(Pixel coordinate grounding data)
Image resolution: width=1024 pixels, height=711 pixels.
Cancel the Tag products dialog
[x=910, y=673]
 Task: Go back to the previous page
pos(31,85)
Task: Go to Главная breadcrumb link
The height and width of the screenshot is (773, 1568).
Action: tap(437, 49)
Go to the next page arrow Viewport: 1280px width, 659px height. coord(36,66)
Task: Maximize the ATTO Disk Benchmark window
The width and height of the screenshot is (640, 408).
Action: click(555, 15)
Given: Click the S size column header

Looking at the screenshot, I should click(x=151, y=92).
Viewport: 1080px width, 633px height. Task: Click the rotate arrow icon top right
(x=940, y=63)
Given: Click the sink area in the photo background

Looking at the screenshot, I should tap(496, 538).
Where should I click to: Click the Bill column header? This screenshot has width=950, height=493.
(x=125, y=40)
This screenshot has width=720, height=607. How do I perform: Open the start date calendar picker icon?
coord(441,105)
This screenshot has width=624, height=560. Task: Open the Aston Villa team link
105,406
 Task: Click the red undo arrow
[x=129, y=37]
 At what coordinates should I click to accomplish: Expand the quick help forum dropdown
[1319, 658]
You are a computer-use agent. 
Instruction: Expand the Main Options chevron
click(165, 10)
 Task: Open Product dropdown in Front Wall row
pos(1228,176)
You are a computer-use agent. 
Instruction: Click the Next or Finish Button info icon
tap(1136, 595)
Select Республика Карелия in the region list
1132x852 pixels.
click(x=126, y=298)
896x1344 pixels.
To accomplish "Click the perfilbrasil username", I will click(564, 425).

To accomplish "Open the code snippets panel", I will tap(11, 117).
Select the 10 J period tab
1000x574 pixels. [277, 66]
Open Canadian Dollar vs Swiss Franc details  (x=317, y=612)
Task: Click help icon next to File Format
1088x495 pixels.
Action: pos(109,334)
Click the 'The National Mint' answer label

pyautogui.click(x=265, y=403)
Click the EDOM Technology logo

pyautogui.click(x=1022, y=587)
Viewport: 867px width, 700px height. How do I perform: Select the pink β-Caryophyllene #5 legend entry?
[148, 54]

_WHAT THIS TASK INVOLVES_
Using only the entries above, output the line with "Select Республика Карелия in the region list", the line with "Open Canadian Dollar", and all lines between them, exactly as they stand.

_YOUR SOLUTION_
Select Республика Карелия in the region list
1132x852 pixels.
click(x=126, y=298)
896x1344 pixels.
To accomplish "Click the perfilbrasil username", I will click(564, 425).

To accomplish "Open the code snippets panel", I will tap(11, 117).
Select the 10 J period tab
1000x574 pixels. [277, 66]
Open Canadian Dollar vs Swiss Franc details  (x=317, y=612)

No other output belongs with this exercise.